Internal problem ID [9151]
Book: Differential Gleichungen, E. Kamke, 3rd ed. Chelsea Pub. NY, 1948
Section: Chapter 1, Additional non-linear first order
Problem number: 816.
ODE order: 1.
ODE degree: 1.
CAS Maple gives this as type [_rational]
\[ \boxed {y^{\prime }-\frac {\left (x -y\right )^{3} \left (x +y\right )^{3} x}{\left (-y^{2}+x^{2}-1\right ) y}=0} \]
✓ Solution by Maple
Time used: 0.031 (sec). Leaf size: 226
dsolve(diff(y(x),x) = (x-y(x))^3*(x+y(x))^3*x/(-y(x)^2+x^2-1)/y(x),y(x), singsol=all)

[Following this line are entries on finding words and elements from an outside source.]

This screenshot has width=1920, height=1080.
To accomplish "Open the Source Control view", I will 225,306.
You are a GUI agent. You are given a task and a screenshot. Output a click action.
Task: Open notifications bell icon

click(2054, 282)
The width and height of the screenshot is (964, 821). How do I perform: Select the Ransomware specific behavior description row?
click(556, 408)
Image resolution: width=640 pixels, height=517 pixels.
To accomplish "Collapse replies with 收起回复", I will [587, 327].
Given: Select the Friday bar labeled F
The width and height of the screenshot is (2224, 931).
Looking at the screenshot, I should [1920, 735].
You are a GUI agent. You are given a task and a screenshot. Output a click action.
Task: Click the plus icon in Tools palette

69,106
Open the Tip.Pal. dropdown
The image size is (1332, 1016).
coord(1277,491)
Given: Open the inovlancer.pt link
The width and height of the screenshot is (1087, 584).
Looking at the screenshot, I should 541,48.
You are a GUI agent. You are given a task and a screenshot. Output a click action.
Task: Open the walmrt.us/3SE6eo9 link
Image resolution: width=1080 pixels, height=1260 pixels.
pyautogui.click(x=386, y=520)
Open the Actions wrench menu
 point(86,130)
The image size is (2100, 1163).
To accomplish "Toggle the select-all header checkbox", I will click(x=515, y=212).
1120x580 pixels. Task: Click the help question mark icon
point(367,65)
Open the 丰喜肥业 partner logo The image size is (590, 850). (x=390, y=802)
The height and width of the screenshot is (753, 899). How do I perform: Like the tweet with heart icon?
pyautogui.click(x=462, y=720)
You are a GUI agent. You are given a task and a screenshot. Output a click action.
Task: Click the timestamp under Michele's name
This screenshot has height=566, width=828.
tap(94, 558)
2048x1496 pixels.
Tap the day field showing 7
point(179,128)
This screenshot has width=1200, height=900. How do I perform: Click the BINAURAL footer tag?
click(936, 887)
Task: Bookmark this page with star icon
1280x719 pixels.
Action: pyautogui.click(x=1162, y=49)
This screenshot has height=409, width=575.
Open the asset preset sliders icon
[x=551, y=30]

\[ -\left (\int _{\textit {\_b}}^{x}\frac {\left (-\textit {\_a} +y \left (x \right )\right )^{3} \left (\textit {\_a} +y \left (x \right )\right )^{3} \textit {\_a}}{-\textit {\_a}^{6}+3 \textit {\_a}^{4} y \left (x \right )^{2}-3 y \left (x \right )^{4} \textit {\_a}^{2}+y \left (x \right )^{6}+\textit {\_a}^{2}-y \left (x \right )^{2}-1}d \textit {\_a} \right )+\int _{}^{y \left (x \right )}\frac {2 \left (\left (-\textit {\_f}^{6}+3 \textit {\_f}^{4} x^{2}+\left (-3 x^{4}+1\right ) \textit {\_f}^{2}+x^{6}-x^{2}+1\right ) \left (\int _{\textit {\_b}}^{x}\frac {\left (\textit {\_a} -\textit {\_f} \right )^{2} \left (\textit {\_a} +\textit {\_f} \right )^{2} \textit {\_a} \left (2 \textit {\_a}^{2}-2 \textit {\_f}^{2}-3\right )}{\left (\textit {\_a}^{6}-3 \textit {\_a}^{4} \textit {\_f}^{2}+\left (3 \textit {\_f}^{4}-1\right ) \textit {\_a}^{2}-\textit {\_f}^{6}+\textit {\_f}^{2}+1\right )^{2}}d \textit {\_a} \right )+\frac {x^{2}}{2}-\frac {\textit {\_f}^{2}}{2}-\frac {1}{2}\right ) \textit {\_f}}{-\textit {\_f}^{6}+3 \textit {\_f}^{4} x^{2}+\left (-3 x^{4}+1\right ) \textit {\_f}^{2}+x^{6}-x^{2}+1}d \textit {\_f} +c_{1} = 0 \]
✓ Solution by Mathematica
Time used: 0.193 (sec). Leaf size: 74
DSolve[y'[x] == (x*(x - y[x])^3*(x + y[x])^3)/(y[x]*(-1 + x^2 - y[x]^2)),y[x],x,IncludeSingularSolutions -> True]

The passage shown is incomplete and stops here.